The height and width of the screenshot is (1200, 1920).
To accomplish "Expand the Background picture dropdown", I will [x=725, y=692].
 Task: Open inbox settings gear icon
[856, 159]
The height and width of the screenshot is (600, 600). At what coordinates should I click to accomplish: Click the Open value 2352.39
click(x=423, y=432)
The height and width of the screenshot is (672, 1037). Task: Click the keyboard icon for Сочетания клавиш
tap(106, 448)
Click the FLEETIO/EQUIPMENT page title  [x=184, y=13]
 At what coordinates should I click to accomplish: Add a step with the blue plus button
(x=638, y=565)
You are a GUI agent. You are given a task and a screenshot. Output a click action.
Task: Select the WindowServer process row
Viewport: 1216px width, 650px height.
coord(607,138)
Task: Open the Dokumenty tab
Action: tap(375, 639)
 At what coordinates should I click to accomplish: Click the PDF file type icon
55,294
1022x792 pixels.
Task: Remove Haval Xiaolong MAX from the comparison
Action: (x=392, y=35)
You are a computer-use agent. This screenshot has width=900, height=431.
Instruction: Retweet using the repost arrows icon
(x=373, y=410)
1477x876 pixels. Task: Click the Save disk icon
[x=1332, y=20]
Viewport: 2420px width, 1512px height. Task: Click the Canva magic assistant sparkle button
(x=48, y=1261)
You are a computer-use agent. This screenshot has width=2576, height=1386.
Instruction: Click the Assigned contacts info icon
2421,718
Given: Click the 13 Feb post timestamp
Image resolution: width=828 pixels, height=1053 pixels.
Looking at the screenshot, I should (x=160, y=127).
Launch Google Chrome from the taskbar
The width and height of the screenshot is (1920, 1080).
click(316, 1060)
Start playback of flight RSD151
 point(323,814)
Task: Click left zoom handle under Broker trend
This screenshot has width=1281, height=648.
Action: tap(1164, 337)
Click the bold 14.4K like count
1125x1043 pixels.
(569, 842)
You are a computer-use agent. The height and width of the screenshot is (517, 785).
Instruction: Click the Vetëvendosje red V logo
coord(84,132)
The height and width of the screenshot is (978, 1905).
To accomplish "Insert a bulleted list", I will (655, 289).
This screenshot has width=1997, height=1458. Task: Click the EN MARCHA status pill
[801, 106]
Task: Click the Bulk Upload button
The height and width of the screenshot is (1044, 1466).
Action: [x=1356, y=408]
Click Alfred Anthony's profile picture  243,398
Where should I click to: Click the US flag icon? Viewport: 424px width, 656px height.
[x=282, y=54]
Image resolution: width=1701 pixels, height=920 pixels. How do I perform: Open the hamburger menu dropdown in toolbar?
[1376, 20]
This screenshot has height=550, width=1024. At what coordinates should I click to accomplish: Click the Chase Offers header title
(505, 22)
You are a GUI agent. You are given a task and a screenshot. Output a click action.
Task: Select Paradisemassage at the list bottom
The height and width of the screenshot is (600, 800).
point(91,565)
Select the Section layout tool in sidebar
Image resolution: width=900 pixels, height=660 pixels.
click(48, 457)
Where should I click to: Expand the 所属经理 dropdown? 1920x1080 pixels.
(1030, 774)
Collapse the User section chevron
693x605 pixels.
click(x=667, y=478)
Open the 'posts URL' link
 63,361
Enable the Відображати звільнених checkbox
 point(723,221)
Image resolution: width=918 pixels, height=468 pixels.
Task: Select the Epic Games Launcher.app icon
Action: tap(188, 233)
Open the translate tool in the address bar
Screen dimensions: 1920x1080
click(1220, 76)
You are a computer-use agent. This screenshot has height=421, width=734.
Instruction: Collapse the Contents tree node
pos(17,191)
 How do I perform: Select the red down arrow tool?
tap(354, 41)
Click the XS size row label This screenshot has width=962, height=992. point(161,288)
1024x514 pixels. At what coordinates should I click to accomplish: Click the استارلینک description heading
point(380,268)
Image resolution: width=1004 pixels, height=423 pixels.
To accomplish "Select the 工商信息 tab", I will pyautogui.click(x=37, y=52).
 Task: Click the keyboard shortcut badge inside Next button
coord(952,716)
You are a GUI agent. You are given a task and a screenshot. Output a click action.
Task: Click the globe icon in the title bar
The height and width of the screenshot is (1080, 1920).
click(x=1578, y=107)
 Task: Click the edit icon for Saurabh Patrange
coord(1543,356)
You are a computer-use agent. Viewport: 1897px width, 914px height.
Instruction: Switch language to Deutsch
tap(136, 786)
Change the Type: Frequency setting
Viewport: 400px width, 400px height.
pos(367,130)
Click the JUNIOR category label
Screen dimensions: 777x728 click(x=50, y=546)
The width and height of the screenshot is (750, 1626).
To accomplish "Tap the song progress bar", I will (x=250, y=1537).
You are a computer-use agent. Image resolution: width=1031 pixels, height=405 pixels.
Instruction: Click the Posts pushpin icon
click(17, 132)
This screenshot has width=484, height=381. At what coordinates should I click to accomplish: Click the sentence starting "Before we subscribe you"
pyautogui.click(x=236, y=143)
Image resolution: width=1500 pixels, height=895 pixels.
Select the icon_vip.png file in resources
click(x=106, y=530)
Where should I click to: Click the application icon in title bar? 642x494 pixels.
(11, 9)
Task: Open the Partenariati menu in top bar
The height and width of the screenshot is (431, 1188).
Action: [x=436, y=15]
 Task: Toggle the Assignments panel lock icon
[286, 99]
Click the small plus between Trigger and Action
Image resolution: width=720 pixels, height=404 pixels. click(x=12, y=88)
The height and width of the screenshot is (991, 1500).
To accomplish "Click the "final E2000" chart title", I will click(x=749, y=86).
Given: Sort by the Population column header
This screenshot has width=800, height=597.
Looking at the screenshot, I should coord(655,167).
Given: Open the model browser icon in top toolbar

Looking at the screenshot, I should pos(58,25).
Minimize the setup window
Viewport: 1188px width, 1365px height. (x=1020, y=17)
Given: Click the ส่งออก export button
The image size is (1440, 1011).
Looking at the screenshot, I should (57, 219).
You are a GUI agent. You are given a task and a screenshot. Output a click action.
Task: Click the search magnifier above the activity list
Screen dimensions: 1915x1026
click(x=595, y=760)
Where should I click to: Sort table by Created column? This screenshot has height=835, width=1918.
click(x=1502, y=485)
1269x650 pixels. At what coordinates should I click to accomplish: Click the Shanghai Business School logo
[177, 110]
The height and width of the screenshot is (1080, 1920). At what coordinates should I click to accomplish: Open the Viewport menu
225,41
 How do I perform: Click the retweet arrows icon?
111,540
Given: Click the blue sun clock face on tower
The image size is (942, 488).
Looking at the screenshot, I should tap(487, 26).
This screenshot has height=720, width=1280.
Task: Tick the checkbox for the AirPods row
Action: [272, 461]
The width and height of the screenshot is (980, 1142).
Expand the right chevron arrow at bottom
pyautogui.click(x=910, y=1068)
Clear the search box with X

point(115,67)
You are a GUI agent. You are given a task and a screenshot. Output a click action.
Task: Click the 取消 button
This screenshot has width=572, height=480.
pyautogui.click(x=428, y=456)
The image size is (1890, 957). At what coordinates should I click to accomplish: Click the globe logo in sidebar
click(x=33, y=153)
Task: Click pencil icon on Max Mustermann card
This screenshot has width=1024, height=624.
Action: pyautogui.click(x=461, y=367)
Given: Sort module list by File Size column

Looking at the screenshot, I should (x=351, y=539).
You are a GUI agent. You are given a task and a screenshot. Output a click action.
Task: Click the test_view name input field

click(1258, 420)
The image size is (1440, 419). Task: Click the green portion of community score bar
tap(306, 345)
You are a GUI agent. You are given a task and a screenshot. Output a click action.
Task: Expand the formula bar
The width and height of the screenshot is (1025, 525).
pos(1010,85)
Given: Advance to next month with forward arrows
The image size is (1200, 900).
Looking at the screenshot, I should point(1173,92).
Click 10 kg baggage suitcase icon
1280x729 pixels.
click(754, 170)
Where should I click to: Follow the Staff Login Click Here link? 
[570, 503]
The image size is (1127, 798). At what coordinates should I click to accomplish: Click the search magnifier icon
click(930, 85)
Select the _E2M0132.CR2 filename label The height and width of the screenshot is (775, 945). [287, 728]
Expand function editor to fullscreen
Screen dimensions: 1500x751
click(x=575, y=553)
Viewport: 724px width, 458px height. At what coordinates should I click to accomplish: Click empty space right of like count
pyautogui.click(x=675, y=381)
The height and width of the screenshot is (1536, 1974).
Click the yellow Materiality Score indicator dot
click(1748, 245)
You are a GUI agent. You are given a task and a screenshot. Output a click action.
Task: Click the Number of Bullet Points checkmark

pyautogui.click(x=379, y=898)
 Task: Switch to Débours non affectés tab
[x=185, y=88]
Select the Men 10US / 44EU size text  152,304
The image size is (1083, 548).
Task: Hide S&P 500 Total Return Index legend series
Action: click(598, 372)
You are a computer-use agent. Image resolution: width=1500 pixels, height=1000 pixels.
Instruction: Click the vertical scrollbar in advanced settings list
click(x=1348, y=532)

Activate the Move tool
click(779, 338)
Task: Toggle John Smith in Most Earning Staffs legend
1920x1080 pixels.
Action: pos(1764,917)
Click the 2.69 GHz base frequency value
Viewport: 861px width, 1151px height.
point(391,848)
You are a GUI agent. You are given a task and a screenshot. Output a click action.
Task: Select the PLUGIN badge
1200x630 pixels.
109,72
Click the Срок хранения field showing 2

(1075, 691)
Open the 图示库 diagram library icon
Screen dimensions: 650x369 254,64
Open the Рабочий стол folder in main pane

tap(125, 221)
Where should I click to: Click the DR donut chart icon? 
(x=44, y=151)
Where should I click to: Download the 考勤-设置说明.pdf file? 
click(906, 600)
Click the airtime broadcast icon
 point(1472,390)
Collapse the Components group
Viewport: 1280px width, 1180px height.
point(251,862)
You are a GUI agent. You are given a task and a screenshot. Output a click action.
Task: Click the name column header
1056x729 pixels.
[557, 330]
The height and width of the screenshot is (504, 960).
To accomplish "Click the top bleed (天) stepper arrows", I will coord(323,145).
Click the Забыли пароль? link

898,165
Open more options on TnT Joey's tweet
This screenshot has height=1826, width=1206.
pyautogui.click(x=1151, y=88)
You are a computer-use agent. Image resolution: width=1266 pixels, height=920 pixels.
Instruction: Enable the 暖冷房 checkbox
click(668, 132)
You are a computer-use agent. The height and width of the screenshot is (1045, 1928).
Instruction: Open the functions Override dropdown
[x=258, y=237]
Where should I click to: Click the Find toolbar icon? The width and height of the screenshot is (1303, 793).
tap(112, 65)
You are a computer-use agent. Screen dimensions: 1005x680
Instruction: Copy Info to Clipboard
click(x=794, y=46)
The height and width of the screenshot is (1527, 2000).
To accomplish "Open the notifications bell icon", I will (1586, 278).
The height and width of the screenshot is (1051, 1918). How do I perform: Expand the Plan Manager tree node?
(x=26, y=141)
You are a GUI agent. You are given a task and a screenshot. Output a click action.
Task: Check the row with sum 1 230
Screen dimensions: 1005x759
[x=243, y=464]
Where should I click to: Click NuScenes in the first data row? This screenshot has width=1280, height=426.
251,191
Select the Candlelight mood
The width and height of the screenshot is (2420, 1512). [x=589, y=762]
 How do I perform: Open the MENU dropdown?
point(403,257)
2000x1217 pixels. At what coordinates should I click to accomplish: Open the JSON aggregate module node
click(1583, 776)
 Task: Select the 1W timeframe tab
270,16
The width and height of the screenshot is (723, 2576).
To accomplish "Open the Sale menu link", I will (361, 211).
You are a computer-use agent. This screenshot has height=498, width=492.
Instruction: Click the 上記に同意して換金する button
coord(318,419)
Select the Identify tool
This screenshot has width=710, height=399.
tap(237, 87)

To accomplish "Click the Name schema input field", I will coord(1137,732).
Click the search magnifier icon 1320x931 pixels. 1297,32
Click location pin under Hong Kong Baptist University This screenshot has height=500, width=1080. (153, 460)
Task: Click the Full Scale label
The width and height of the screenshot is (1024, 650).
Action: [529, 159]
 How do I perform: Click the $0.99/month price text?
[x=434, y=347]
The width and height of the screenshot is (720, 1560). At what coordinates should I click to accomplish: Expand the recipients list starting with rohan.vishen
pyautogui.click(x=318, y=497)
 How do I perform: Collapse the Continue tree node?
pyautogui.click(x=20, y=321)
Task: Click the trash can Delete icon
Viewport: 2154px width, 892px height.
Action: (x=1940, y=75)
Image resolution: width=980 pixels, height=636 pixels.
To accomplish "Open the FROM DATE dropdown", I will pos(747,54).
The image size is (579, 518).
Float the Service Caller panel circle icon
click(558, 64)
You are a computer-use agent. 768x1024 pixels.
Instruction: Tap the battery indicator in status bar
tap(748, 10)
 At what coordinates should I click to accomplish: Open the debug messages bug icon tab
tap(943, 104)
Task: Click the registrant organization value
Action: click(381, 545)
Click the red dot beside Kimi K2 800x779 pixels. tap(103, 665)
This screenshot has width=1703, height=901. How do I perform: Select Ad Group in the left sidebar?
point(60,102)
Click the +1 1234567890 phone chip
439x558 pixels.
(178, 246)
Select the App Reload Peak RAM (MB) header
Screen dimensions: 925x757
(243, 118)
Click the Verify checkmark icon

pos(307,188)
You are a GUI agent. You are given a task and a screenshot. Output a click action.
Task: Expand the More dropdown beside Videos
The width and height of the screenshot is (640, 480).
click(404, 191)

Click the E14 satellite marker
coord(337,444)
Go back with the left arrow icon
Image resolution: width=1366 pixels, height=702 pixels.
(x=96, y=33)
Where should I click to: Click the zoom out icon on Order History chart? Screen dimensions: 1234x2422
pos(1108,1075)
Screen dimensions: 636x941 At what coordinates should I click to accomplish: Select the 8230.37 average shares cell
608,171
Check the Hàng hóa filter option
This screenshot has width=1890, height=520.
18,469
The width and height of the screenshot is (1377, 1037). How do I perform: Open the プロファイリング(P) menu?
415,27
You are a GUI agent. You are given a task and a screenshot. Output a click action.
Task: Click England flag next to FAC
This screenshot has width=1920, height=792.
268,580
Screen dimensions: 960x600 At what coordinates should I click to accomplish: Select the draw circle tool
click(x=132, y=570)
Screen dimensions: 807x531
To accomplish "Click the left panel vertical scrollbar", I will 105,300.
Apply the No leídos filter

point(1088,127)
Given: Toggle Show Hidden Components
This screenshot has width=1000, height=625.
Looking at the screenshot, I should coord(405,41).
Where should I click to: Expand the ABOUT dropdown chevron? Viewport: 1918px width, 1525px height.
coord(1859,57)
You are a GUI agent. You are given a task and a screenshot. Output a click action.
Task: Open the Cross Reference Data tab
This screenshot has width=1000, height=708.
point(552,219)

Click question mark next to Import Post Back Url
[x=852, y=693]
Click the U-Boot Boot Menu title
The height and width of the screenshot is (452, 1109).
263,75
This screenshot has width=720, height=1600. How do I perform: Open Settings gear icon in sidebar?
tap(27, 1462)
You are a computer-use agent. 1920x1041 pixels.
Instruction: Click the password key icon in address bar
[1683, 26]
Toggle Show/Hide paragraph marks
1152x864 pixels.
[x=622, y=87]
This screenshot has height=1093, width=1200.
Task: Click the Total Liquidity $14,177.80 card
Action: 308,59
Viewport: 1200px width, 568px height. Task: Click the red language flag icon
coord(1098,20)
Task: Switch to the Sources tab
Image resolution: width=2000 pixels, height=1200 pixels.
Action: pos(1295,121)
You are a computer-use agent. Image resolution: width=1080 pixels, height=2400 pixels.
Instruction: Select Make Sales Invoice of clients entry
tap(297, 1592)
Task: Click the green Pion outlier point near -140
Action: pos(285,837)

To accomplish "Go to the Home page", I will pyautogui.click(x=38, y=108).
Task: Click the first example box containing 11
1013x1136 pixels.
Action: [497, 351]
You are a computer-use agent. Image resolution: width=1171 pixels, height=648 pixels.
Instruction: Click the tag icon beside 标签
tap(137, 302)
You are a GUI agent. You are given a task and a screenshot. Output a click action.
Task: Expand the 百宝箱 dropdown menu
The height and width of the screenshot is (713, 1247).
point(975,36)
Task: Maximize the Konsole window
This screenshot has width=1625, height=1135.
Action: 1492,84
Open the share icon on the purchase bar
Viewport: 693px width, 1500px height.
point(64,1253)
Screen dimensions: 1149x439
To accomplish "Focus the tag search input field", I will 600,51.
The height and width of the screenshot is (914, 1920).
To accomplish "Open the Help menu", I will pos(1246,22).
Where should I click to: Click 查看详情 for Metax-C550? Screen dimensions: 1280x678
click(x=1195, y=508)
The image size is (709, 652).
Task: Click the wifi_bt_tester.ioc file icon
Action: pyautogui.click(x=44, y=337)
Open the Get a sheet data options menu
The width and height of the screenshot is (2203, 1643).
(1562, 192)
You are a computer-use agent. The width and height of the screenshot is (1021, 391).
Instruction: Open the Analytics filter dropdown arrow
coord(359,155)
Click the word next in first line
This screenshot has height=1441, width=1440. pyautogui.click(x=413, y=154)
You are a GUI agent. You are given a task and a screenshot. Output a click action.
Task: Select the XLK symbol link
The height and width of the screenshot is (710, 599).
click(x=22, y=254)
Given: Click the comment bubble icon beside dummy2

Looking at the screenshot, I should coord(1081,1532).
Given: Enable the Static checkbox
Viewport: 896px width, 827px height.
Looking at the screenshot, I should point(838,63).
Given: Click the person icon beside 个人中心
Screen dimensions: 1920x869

- [Your goal] Echo the records from the line that contains "You are a computer-use agent. Image resolution: width=1500" through the line that contains "point(251,862)", inclusive.

- [Correct response]
You are a computer-use agent. Image resolution: width=1500 pixels, height=1000 pixels.
Instruction: Click the vertical scrollbar in advanced settings list
click(x=1348, y=532)

Activate the Move tool
click(779, 338)
Task: Toggle John Smith in Most Earning Staffs legend
1920x1080 pixels.
Action: pos(1764,917)
Click the 2.69 GHz base frequency value
Viewport: 861px width, 1151px height.
point(391,848)
You are a GUI agent. You are given a task and a screenshot. Output a click action.
Task: Select the PLUGIN badge
1200x630 pixels.
109,72
Click the Срок хранения field showing 2

(1075, 691)
Open the 图示库 diagram library icon
Screen dimensions: 650x369 254,64
Open the Рабочий стол folder in main pane

tap(125, 221)
Where should I click to: Click the DR donut chart icon? 
(x=44, y=151)
Where should I click to: Download the 考勤-设置说明.pdf file? 
click(906, 600)
Click the airtime broadcast icon
 point(1472,390)
Collapse the Components group
Viewport: 1280px width, 1180px height.
point(251,862)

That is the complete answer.